• [To be done]:
a. Rewrite the paragraph of the article on wastewater capacity that begins "Levie said municipalities across Canada" as a short bulleted list, keeping its main facts.
b. According to the article on wastewater capacity, why is Tom Jarvis partnering with Global Environmental Liquid Ltd. instead of relying on the municipal system? Answer in one to three sentences.
c. Reproduce the part of the article on wastewater capacity starting with "The scale of" and going on through "unlock stalled projects.".

• [Selected passage]:
Housing developer Tom Jarvis has spent more than five years trying to break ground on a 900-home development in Springwater Township, north of Barrie, Ont. The project survived planning hurdles and rezoning battles, but its biggest obstacle wasn’t local opposition or weak demand; it was a lack of municipal sewer capacity.
“You can’t build a house without a foundation,” he said. “That house needs to be connected to water and sewer first.”
Rather than wait 10 years for the municipality to expand its wastewater infrastructure , Jarvis is bypassing public systems entirely by partnering with Global Environmental Liquid Ltd. (GEL), a startup proposing to finance, operate and own the subdivision’s communal wastewater system. If approved, he estimates construction could begin within two years.
Developers, municipalities and policymakers are increasingly noticing that housing growth is colliding with aging water and wastewater infrastructure, forcing difficult questions about how new expensive pieces of infrastructure will be financed, built and, ultimately, owned.
For example, a $1.94-billion project in the York region north of Toronto to transport sewage to treatment facilities near Lake Ontario replaced a long-planned local treatment plant, highlighting the growing cost of traditional centralized systems as municipalities try to accommodate new housing growth.
The scale of the challenge is reflected in York Regional Council’s request earlier this month for $1.74 billion in provincial government funding to help advance the multi-phase project without placing the full burden on local taxpayers.
John Levie, vice-president of engineering at Ottawa-based Clearford Water Systems Inc., which designs and operates communal water and wastewater systems, said interest in decentralized servicing models has increased over the past year.
He estimates inquiries from developers and other groups have jumped by roughly 40 per cent to 50 per cent, with calls increasingly focused on how alternative wastewater systems can help unlock stalled projects.
Levie said he has also been contacted by several companies that had never previously worked in the sector, but are now exploring communal wastewater opportunities.
“It’s usually timing,” he said. “They don’t want to wait. If a municipal plant is at capacity, they don’t want to wait 10 or 15 years; they want to start now.”
Levie said municipalities across Canada face significant infrastructure deficits, particularly in smaller and rural communities, since many of the existing systems were built decades ago with government grants and tax revenues that are no longer readily available. Replacing or expanding them can carry price tags far beyond what smaller municipalities can comfortably absorb.

• [Provided records]:
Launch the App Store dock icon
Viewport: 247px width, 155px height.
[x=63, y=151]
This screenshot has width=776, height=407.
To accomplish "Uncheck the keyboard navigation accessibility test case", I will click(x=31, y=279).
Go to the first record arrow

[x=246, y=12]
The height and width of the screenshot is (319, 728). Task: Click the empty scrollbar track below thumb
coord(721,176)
==
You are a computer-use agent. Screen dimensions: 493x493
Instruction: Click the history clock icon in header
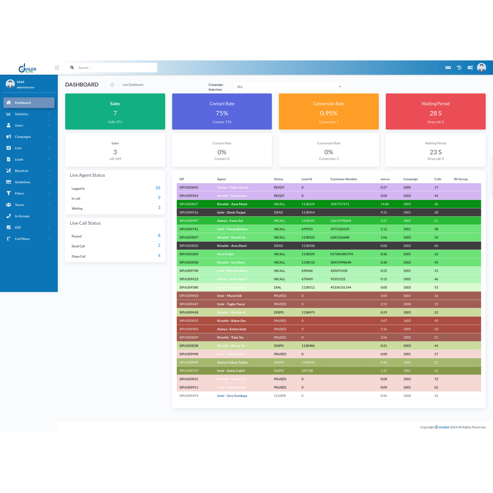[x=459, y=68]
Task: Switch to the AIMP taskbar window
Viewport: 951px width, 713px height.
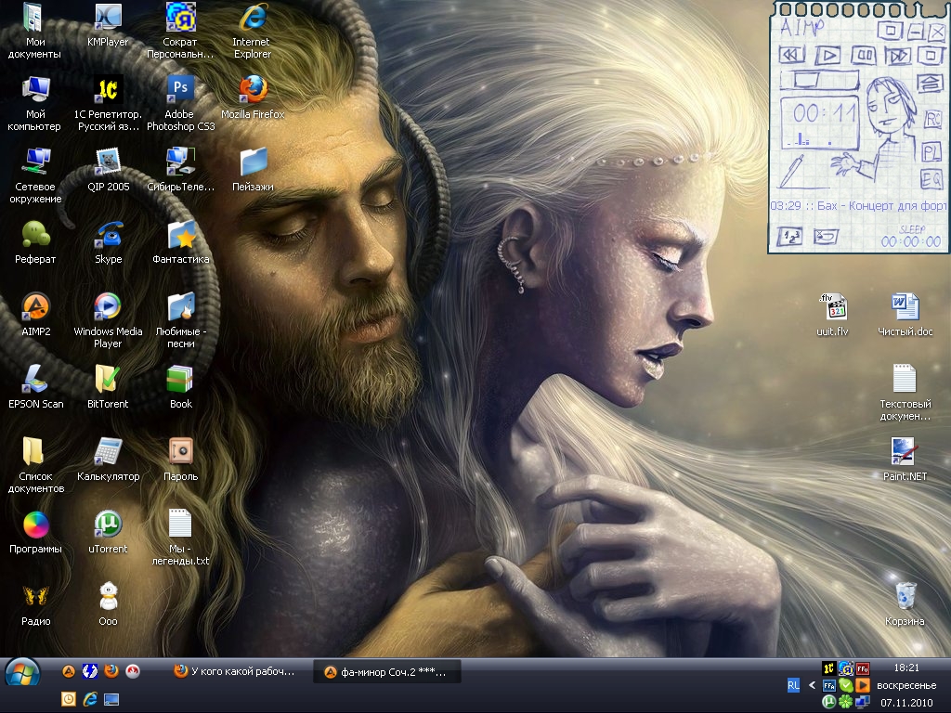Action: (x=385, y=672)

• [Answers per task]:
a.
- Municipalities across Canada face significant infrastructure deficits, especially in smaller and rural communities.
- Many existing systems were built decades ago with government grants and tax revenues that are no longer readily available.
- Replacing or expanding these systems can cost far more than smaller municipalities can comfortably absorb.

b. Springwater Township lacks the municipal sewer capacity his 900-home development needs, and expanding that infrastructure would take the municipality about 10 years. With GEL financing, operating and owning a communal wastewater system for the subdivision, he estimates construction could begin within two years if the plan is approved.

c.
The scale of the challenge is reflected in York Regional Council’s request earlier this month for $1.74 billion in provincial government funding to help advance the multi-phase project without placing the full burden on local taxpayers.
John Levie, vice-president of engineering at Ottawa-based Clearford Water Systems Inc., which designs and operates communal water and wastewater systems, said interest in decentralized servicing models has increased over the past year.
He estimates inquiries from developers and other groups have jumped by roughly 40 per cent to 50 per cent, with calls increasingly focused on how alternative wastewater systems can help unlock stalled projects.